Subj : 10 Favorite Chicken - 10
To   : All
From : Dave Drum
Date : Tue May 21 2024 01:06 pm

MMMMM----- Recipe via Meal-Master (tm) v8.06

     Title: Balsamic Roasted Chicken Thighs w/Root Vegetables
Categories: Poultry, Vegetables, Potatoes, Herbs, Pork
     Yield: 6 servings

     4 tb Olive oil, divided
     3 tb Stone-ground mustard
     2 tb Balsamic vinaigrette
   3/4 ts (ea) kosher salt & fresh
          - ground pepper; divided
     6    Bone-in chicken thighs
     4 md Parsnips; peeled, in 1/2"
          - pieces
     1 md Sweet potato; peeled, in
          - 1/2" pieces
     4    Shallots, chopped
   1/4 ts Caraway seeds
     4 tb Minced fresh parsley;
          - divided
     3 sl Bacon; cooked, crumbled,
          - divided

 In a bowl, whisk 3 tablespoons oil, mustard, vinaigrette
 and 1/2 teaspoon each salt and pepper until blended. Add
 chicken, turning to coat. Refrigerate, covered, 6 hours
 or overnight.

 Set oven @ 425ºF/218ºC.

 Place chicken, skin side up, on half of a greased
 15x10x1-in. baking pan.
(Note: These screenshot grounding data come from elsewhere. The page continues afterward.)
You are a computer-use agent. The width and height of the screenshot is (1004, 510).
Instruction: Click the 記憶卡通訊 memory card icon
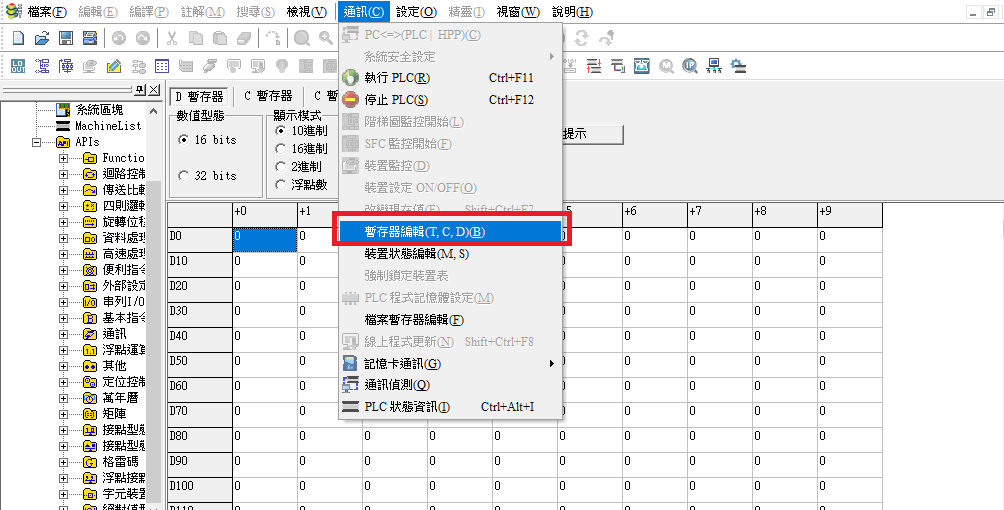coord(350,364)
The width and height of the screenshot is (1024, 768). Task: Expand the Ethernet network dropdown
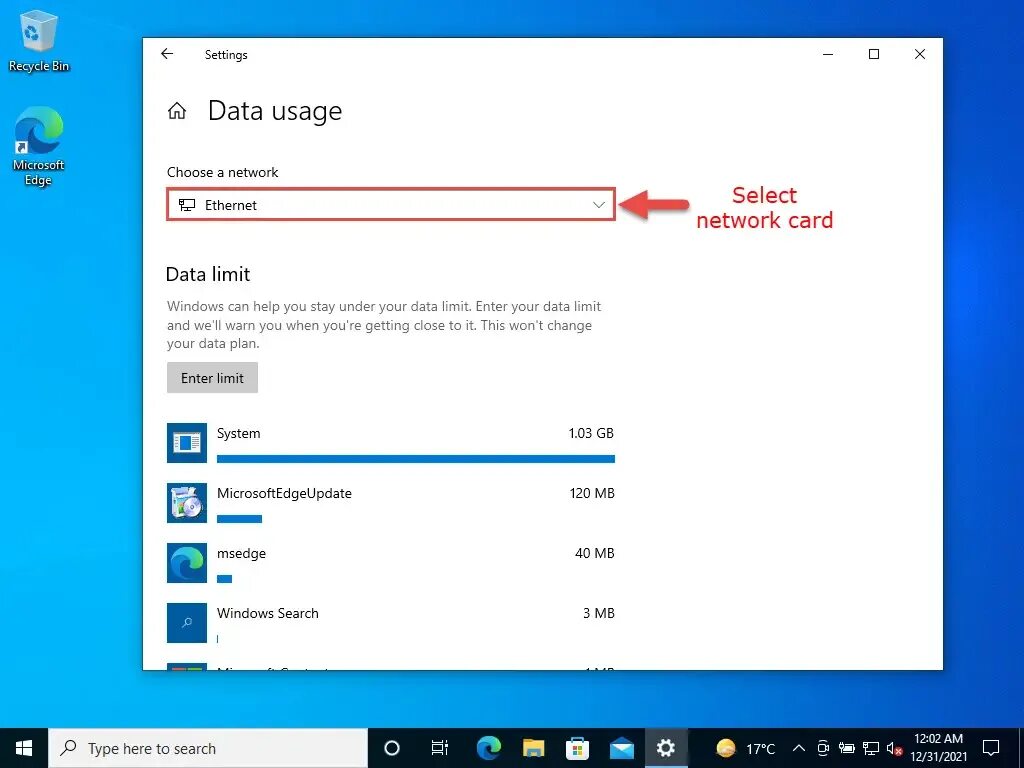click(599, 204)

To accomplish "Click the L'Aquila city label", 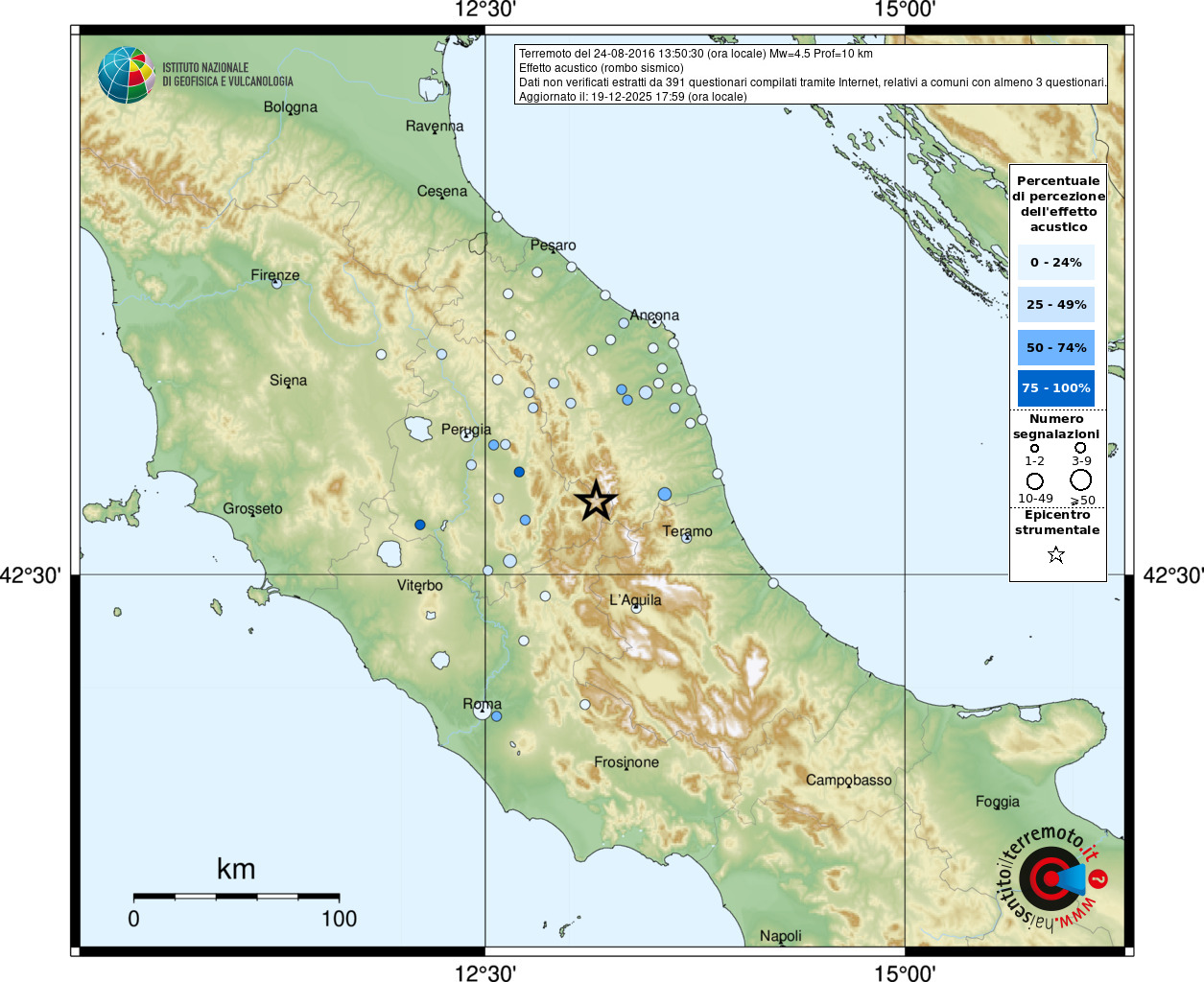I will (635, 600).
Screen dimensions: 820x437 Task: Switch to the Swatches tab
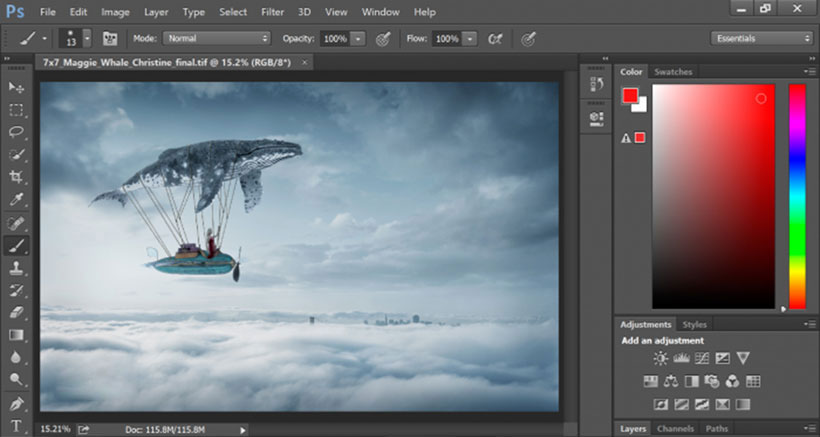point(672,72)
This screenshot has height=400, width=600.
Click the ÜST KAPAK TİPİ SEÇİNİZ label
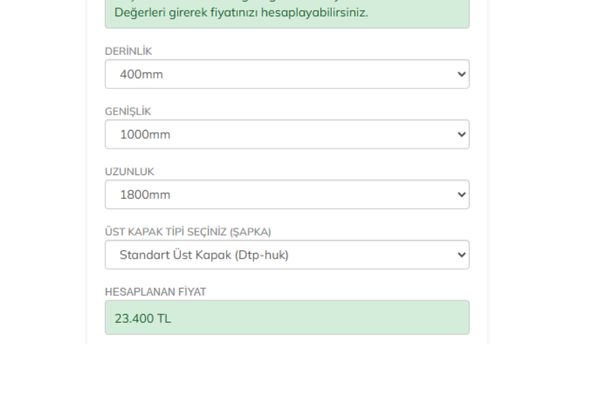(x=188, y=231)
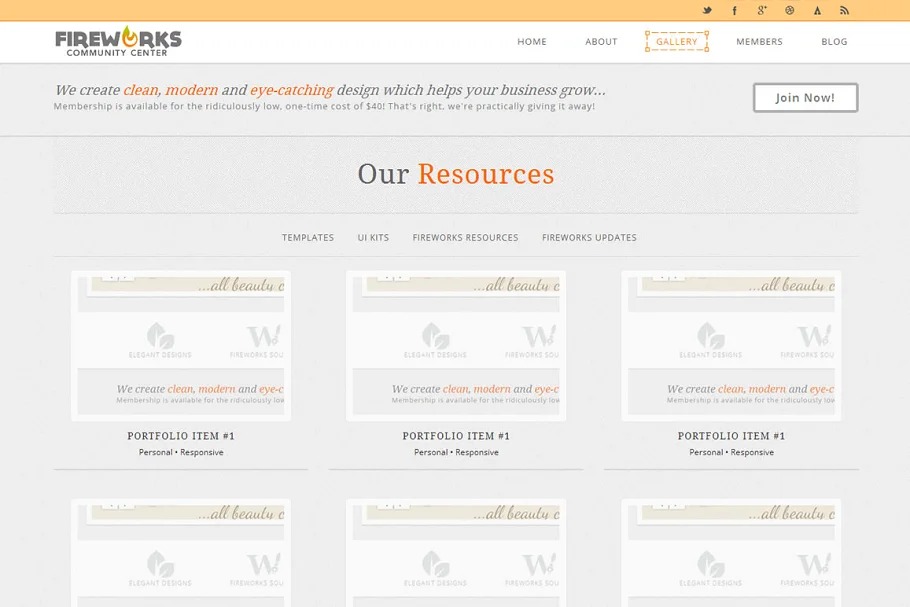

Place parsnips and sweet potato
 in a large bowl; add shallots, caraway seeds and the
 remaining oil, salt and pepper and toss to combine.
 Arrange in a single layer on remaining half of pan.

 Roast chicken and vegetables 20 minutes. Stir
 vegetables; roast chicken and vegetables until
 vegetables are tender, 15-20 minutes longer.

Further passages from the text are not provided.